Tie Rods need to be greased regularly. When I would pump my ends with grease, they would immediately leak out of broken seals and boots, which means they are beyond shot. They are essentially running without proper lubrication, and every time I would splash a puddle, it would push more corrosion-producing mud and water into the apparatus, thus degrading the performance even more.
The condition of my old tie rods were less than awful. They likely hadn’t been serviced by the PO for a decade, and I hadn’t fixed them in the five years I owned the van. Here’s a few photos of the mess I had to deal with:
Note, those photos show my castle-nuts already broken. When I started this project, the castle nuts were pressed up on the underside of the mount, with a cotter pin preventing rotation.
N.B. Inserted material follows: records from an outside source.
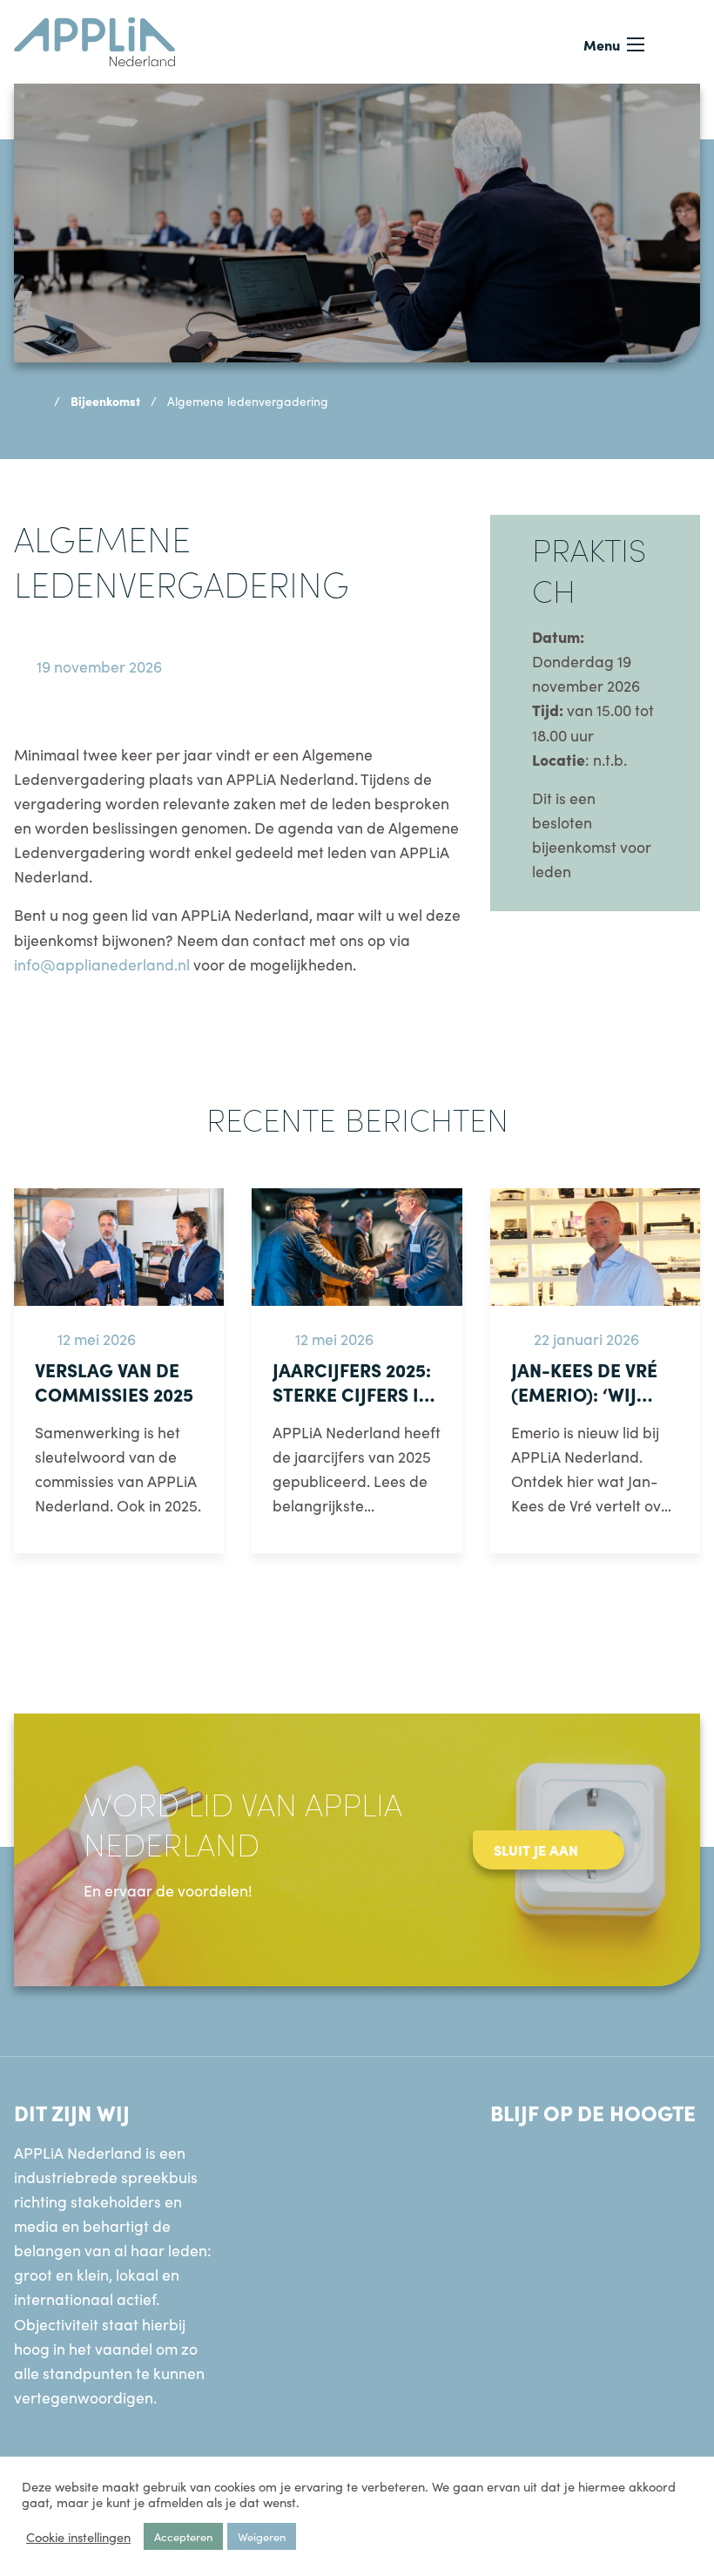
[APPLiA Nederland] (95, 39)
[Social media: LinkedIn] (513, 2167)
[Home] (36, 400)
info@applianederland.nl (102, 964)
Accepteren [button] (183, 2536)
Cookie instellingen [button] (78, 2537)
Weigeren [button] (262, 2536)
The other end was the position under the Pitman Arm. It was probably the end in the worst condition overall.
When I would goop that pitman arm end, it would just seep out without any resistance. The boot was basically had the same consistency of a porous latex glove.
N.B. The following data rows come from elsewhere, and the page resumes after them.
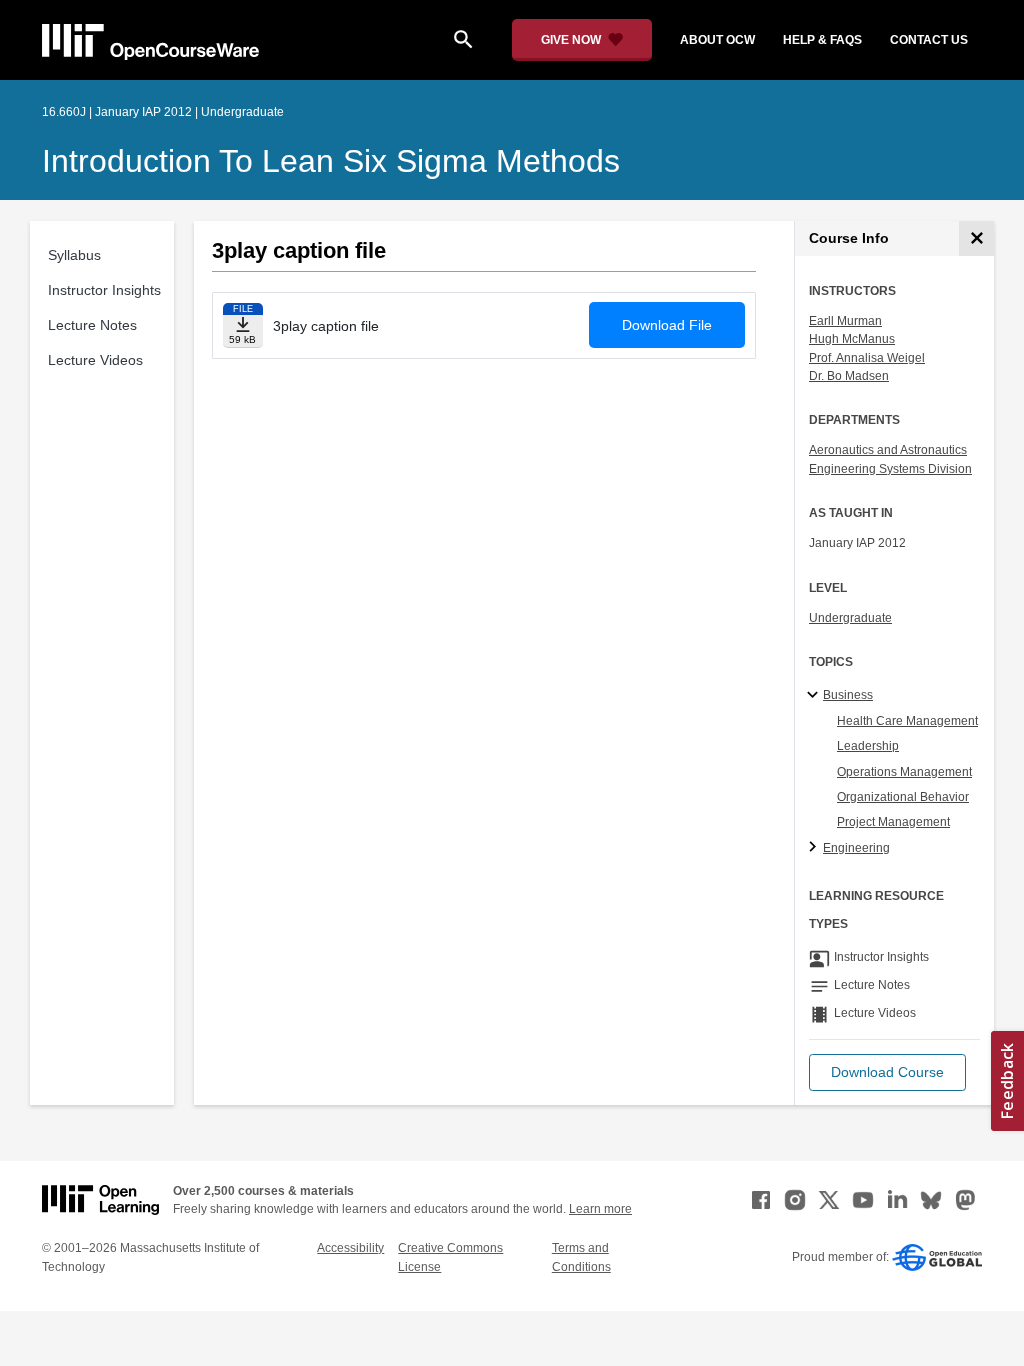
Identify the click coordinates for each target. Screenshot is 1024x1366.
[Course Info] (976, 238)
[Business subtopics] (815, 696)
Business (848, 695)
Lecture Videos (95, 360)
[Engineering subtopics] (815, 848)
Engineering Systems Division (890, 469)
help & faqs (822, 40)
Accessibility (350, 1248)
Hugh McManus (852, 339)
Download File (667, 325)
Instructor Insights (104, 290)
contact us (929, 40)
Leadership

I ordered the following Tie Rod and suspension parts, that had the best reviews that I could find.
- Energy Suspension 45103R Steering Stabilizer Bar Bushing Kit
- Moog DS1175:P Tie Rod End
- Moog DS918 Tie Rod End
- Moog ES2914R Tie Rod End
- Moog ES2065L Tie Rod End
Once they arrived, I confirmed they matched the existing parts (so that I wouldn’t have to take them back if they were wrong) and then painted them red. Because I like red, damn it.
Once we busted the tie rods free, we pulled the whole tie-rod assembly off as one whole unit. This is imperative to my process of rebuilding the new assembly to the exact dimensions of the old setup, thus allowing us to hold off on the alignment for a while.
Here’s the old assembly (still constructed) next to the new red tie rods:
If you are wonder what that strut is doing horizontal to the tie rods, that’s my aftermarket steering stabilizer, which does a mild job of helping keep the van from meandering much on the highway. It would likely do a better job with a higher quality strut, but all I could get was a cruddy Monroe strut, that basically stopped working after 10K miles.
I measured the old assembly again, to make sure I have everything documented. The point here is to get it as close to possible, so I found a good datum to conduct my distance measurement.
I laid out all the pieces of the new assembly on the ground, and began transferring everything over. From the old setup, the only things I preserved were the adjustable couplers (#5 and #11 below), otherwise the whole setup was new.
One by one, I greased all the threads and began swapping all the parts. I was careful to make sure that any Moog parts with the “L” or “R” designation fell on the “left” and “right” sides, respectively. (They are not interchangeable, nor do they have similar diameters if you wanted to swap them). The only tricky part was the orientation and order of the bushings for the center link to the middle end (#7 above):
IIRC, I installed the metal bushing first, then the green-arrowed rubber bushing, then the yellow-arrowed cap, then pressed them through the hole and torqued the castle nut down.
With the assembly completed, I remeasured everything to confirm the lengths.
Then I installed the greasing nubs accordingly.
We installed the new assembly and measured it in place:
It panned out ok. Looked good too.
The sway bar bushings and stabilizer link bushings are photographed in that image above. They are red, and are not that hard to replace. Just undo the mounting bolts, slid on the new hardware, grease it because of the type of plastic (the kit should come with proper grease), and reassemble.
With it all completed, I reinstalled my aftermarket steering stabilizer, and it’s all good.
I took it for a spin and there was a substantial improvement on the steering. I don’t think it would be possible to eliminate ALL the slop on these old vans, but this tie rod job did a lot to eliminate 70% of the mess. It felt a lot better, especially on the highways with major cross winds.
No warranty. You are responsible for your vehicle. For novelty use only. Not responsible for anything or anyone. Not responsible for damage to your vehicle, you, or anyone or anything.